His rich mother, Cammy, is a true bulldog as well. All she wants is for her son to marry and give her grandchildren. In order to do this, she sends some of the most ridiculous women straight into his office to try and woo him in order to get him down the aisle. These women want the big, tough guy, but their conversations seem limited to haircuts, the latest fashion in Paris, and other things that Jon couldn’t care less about. On top of that, they all want to change Jon and make him stop playing so many video games like Halo, World of Warcraft, etc. Jon is fed up with his mother, especially since his half brother has just gotten remarried with a baby on the way; and as far as Jon is concerned, that should be enough.

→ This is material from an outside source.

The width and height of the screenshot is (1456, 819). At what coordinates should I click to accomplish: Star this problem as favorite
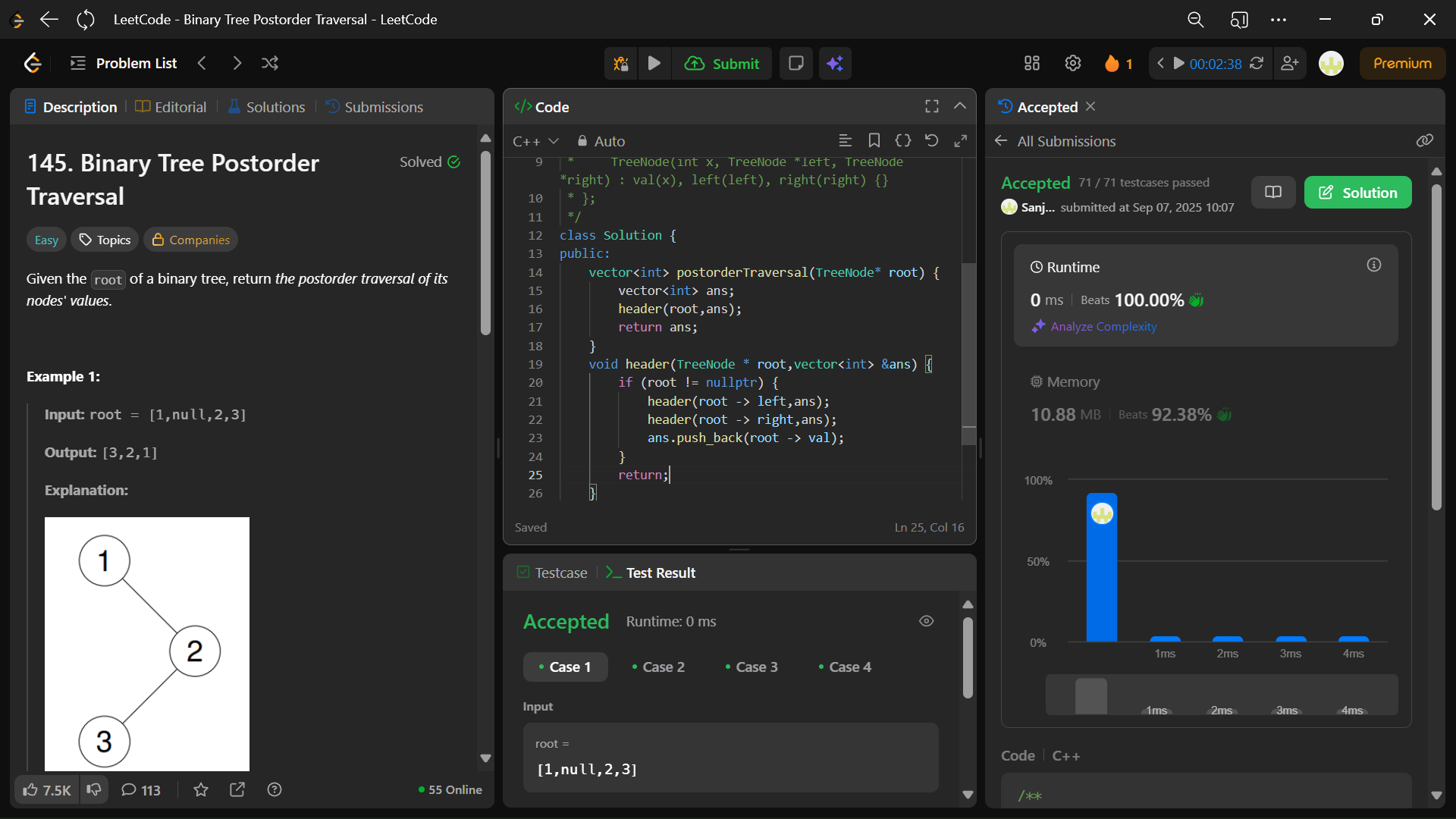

Joceline, pretty much the only character with some serious backbone and sense of humor, is Jon’s paralegal and administrative assistant. There is no one smarter and no one better at her job. There is also no one better at sarcasm and she uses it to get the little ‘princesses’ Cammy sends, out of Jon’s offic. She also has the ability to banter with her boss until he becomes so frustrated he can barely speak. But he puts up with her (even though she refuses to do menial tasks like make the office good coffee).
Joceline has her own difficulties. She is a single Mom of a little boy and she is shunned by most of the town. Rumors and gossip abound where Joceline’s private life is concerned, so she keeps telling the story about how she was engaged to a military man who went off to war and never came back; that’s why she is a single mother. But, of course, Joceline has a secret that she can never tell.
Cammy despises Joceline. She is always coming to the office or calling and saying hideous words about this wonderful young woman who is completely in love with her boss, but is struggling to make sure that her asthmatic son is well, and there is enough money in the bank to take care of him.
When a monster that Jon put away gets out of prison and threatens everyone who was involved with putting him there in the first place, Jon and Joceline are in the path of his rage and must leave town in order to make sure that they remain safe. Add in a seven-year-old murder that happened to Jon’s half brother’s first family, and the story does it’s best to add a ‘thrill’ into the plot.
This book would have worked a great deal better if the setting had been about fifty-years-ago and not present-day. The reason for this is that all the characters in the book are amazingly self-righteous, and make the subjects of single parenting, sex before marriage, and racial issues into something huge, which is definitely not twenty-first-century thinking.
Quill Says: If you are a Diana Palmer fan you will enjoy this book. But for some readers the story is just a bit too outdated, and the characters all seem to be running for “saint of the year.”